Ich wünschte, wir hätten solche Momente einfach jetzt immer noch und hätten sie öfter. Und dass du nicht einfach jetzt nicht mehr da bist – und ich muss irgendwie alleine versuchen, einen großen Turm zu bekämpfen, um da runterzuspringen, dass ich allein auf mich gestellt bin.

Die Eltern gehen jetzt eher getrennte Wege

Was ich dir heute noch sagen will: Ich hab' meinen Abschluss geschafft ohne deine mathematischen Künste, jetzt bin ich in einer Ausbildung und es klappt einfach super. Ich wünschte, du könntest es einfach miterleben.
Durch deinen Tod hat sich ziemlich viel bei Mama und Papa auch geändert. Die sind nicht mehr so zweisam, wie sie es mal waren. Die gehen eher jetzt getrennte Wege, achten auf sich selber halt, aber nicht mehr auf den andern. Unser Bruder hat sich auch ziemlich zurückgezogen. Der ist auch eher so ein Alleingänger geworden.
Jeder versucht, es selber zu bewältigen. Du hast schon ziemlich viel auseinander gerissen.
Ich war auch ziemlich sauer auf dich. Es gab wirklich Tage, da war ich richtig wütend, hätte dir am liebsten so eine reingehauen, wenn du vor mir gestanden wärst – einfach wegen dem, was du uns angetan hast.
Ich wünsch' dir einfach trotzdem alles Gute, dass es dir da gut geht, wo du jetzt bist, dass du das erreichst, was du möchtest – und dass es einfach läuft, so wie du es dir wünschst.

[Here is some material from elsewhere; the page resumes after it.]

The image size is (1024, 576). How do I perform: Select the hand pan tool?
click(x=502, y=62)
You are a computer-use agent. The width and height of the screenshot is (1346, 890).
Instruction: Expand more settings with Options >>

"Ich bin nicht tot, ich tausche nur die Räume, ich leb' in euch und geh' durch eure Träume" (Michelangelo)

In dieser Serie sprechen Menschen zu Verstorbenen. Zu ihren Eltern, Geschwistern, Kindern oder Freunden. Sie sagen ihnen die Dinge, die sie ihnen zu Lebzeiten nicht sagen konnten − aus den verschiedensten Gründen.

Die Autorin Margot Litten sprach zunächst Menschen auf Friedhöfen an. Doch schon bald meldeten sich die ersten Hörer, die selbst sehr bewegende Geschichten zu erzählen hatten. Es sind zu einem großen Teil ihre Botschaften, die in dieser Serie zu hören sind.